For the records that follow, restate each one word for word and leave the images behind.
◇ ◇ ◇ ◇ ◇
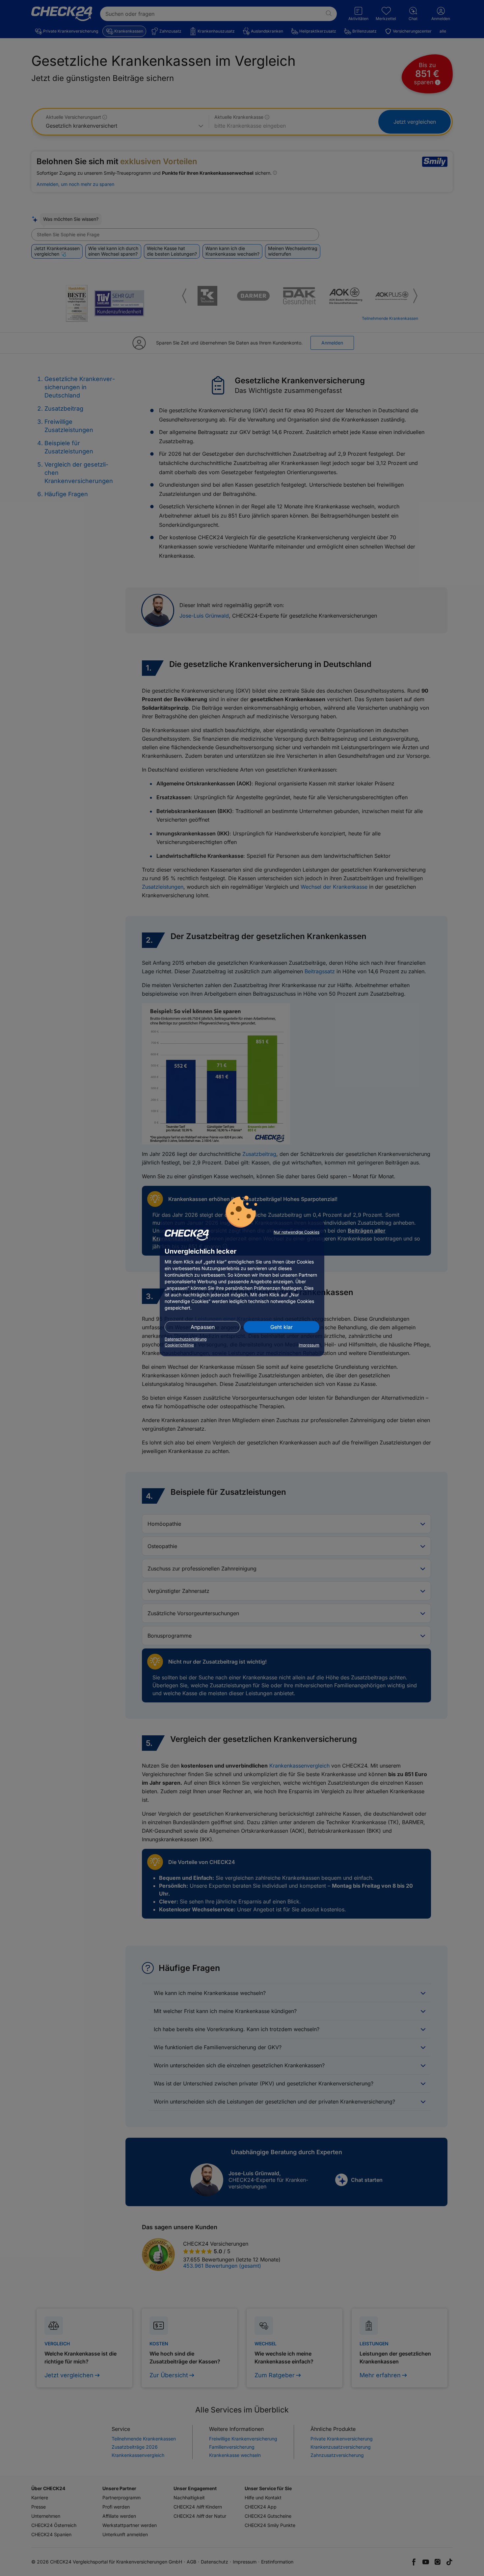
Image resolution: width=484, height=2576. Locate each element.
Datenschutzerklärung (185, 1339)
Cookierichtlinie (179, 1344)
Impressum (309, 1344)
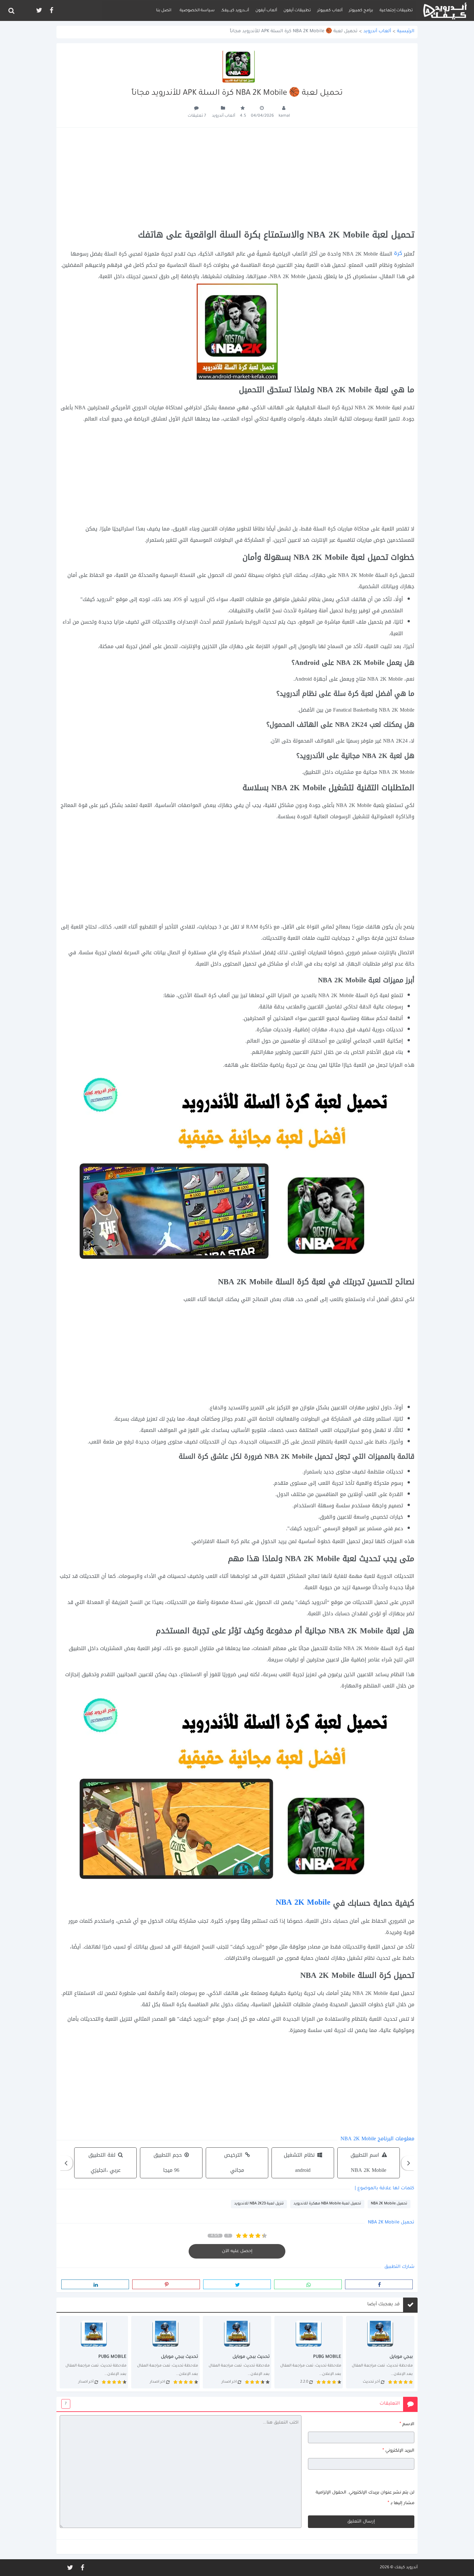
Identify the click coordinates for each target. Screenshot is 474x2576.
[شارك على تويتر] (237, 2284)
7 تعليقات (197, 116)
◇ ◇ ◇ ◇ ◇
SOLUTION TO THIS TASK ->
Image resolution: width=484, height=2576. Locate each element.
Datenschutzerklärung (185, 1339)
Cookierichtlinie (179, 1344)
Impressum (309, 1344)
Identify the click coordinates for each target. Screenshot is 474x2576.
[شارك على تويتر] (237, 2284)
7 تعليقات (197, 116)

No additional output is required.